Understanding India’s Demography, From Population to Literacy and Sex Ratio

Demographic features are an essential tool to measure a country’s development objectives.

One gets a wide range of results when it comes to the Indian demography and allied features, thanks to the country’s great diversity. While population is top of the mind for most people, other demographic indicators also provide a good idea about the direction in which India is headed. We take a closer look.

(Read-India’s Geography: Get To Know The Country’s Distinct Regions)


India’s population is 1,210,854,977 (over 1.2 billion) according to figures from the 2011 Census. This includes 623,270,258 males (approximately 623.27 million) and 587, 584, 719 females (approximately 587.58 million). The 2011 population was up by over 181 million from the figure of 1,028,737,436 (over 1.02 billion) in the 2001 Census.

India’s population density was 382 per square km in 2011, a significant rise from the figure of 325 in 2001. Bihar, with a density of 1,102 was the most populous state. The National Capital Territory (NCT) of Delhi was the most populous Union Territory (UT) with 11,297 people per square km.

The most populous state in India is Uttar Pradesh, with nearly 200 million people. Sikkim is the country’s least populous state and has a little over six lakh people (607,688).


Devanagari InScript Text (Source- Wikimedia Commons)

Hindi in the Devanagari script is the official language of India. However, English too can be used for official purposes, including transaction of business in Parliament. The use of English is also permitted in any communication between the Centre and a state which has not adopted Hindi as its official language. Communication between ministries and departments of the central government can be in Hindi or English.

The Eighth Schedule of the Indian Constitution recognises 22 languages. Fourteen of these languages were included in the Constitution originally. More languages were added over the years through three Constitutional Amendments. Sindhi was included in 1967; Konkani, Manipuri and Nepali were added in 1992 while Bodo, Dogri, Maithili and Santhali languages were included in 2003.

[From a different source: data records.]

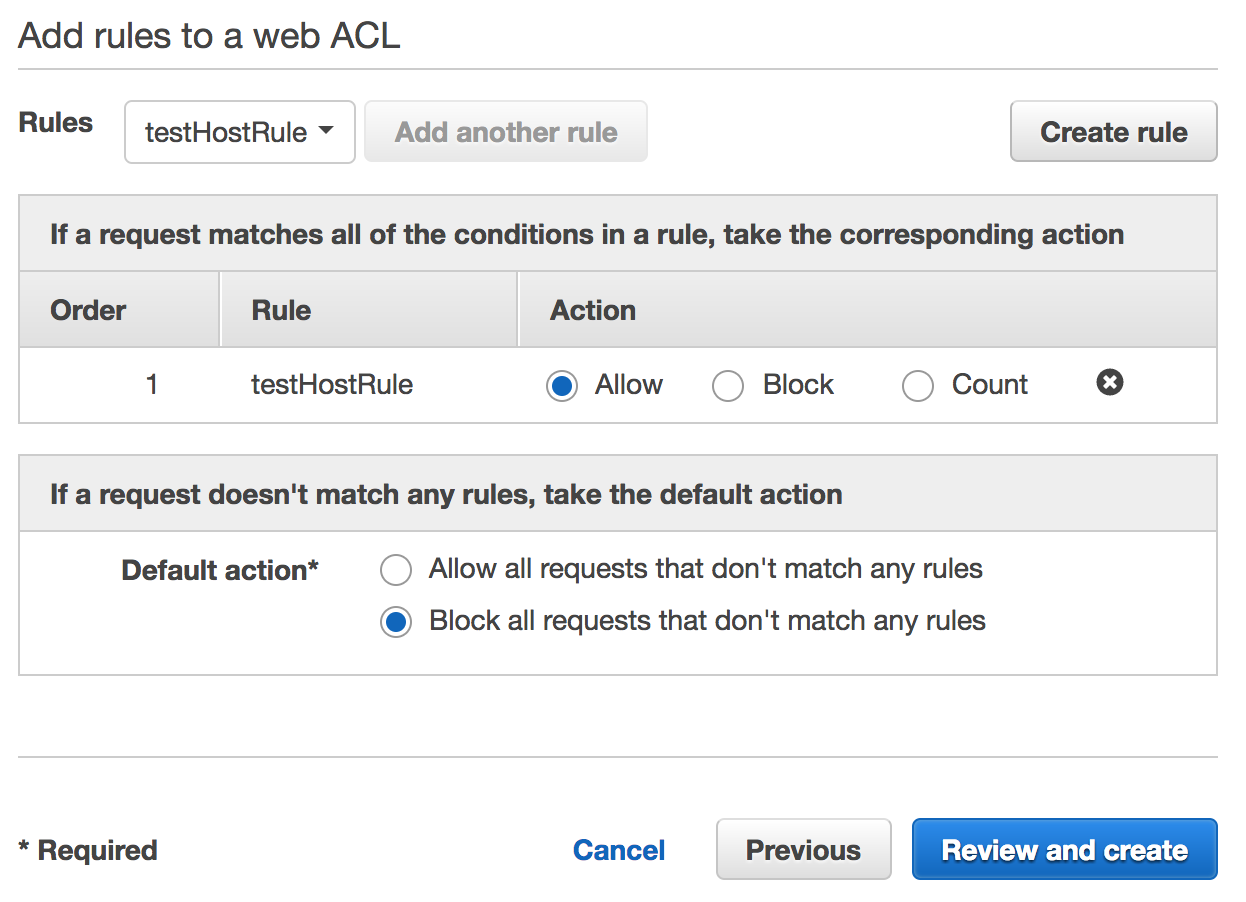Open the testHostRule rules dropdown
Viewport: 1246px width, 902px height.
click(x=240, y=132)
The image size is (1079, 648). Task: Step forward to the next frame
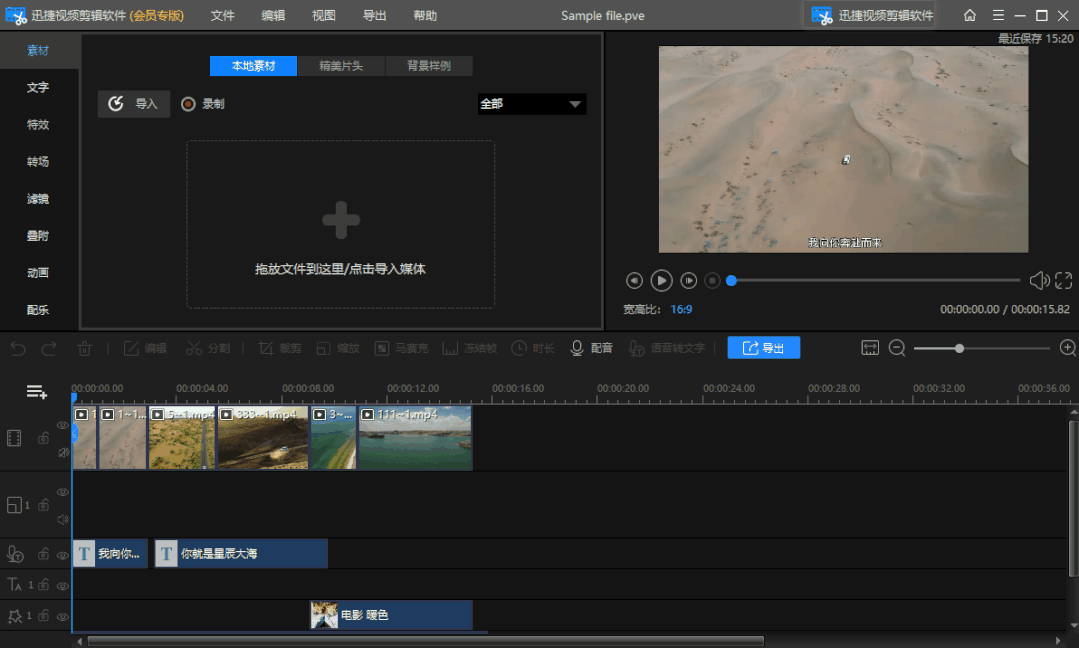689,281
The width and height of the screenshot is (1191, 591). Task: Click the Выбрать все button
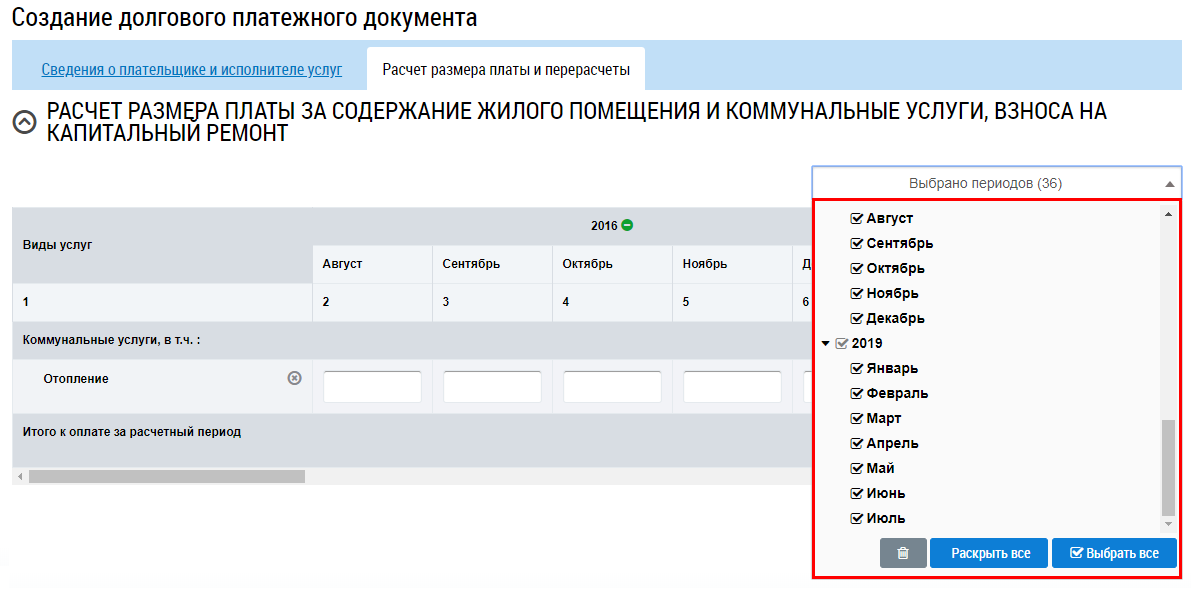pos(1114,553)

Here is the list (in alphabetical order) of the languages recognised by the Constitution:

  1. Assamese
  2. Bengali
  3. Bodo
  4. Dogri
  5. Gujarati
  6. Hindi
  7. Kannada
  8. Kashmiri
  9. Konkani
  10. Maithili
  11. Malayalam
  12. Manipuri
  13. Marathi
  14. Nepali
  15. Odia
  16. Punjabi
  17. Sanskrit
  18. Santhali
  19. Sindhi
  20. Tamil
  21. Telugu
  22. Urdu


India’s literacy rate is 74.04% according to the 2011 Census, up from the figure of 65% a decade earlier. The rate is higher for males at 82.14% compared to females, 65.46%. Kerala continues to top the list of states with the highest literacy rate of 93.91%. The lowest figure is for Bihar, which has a rate of 63.82%.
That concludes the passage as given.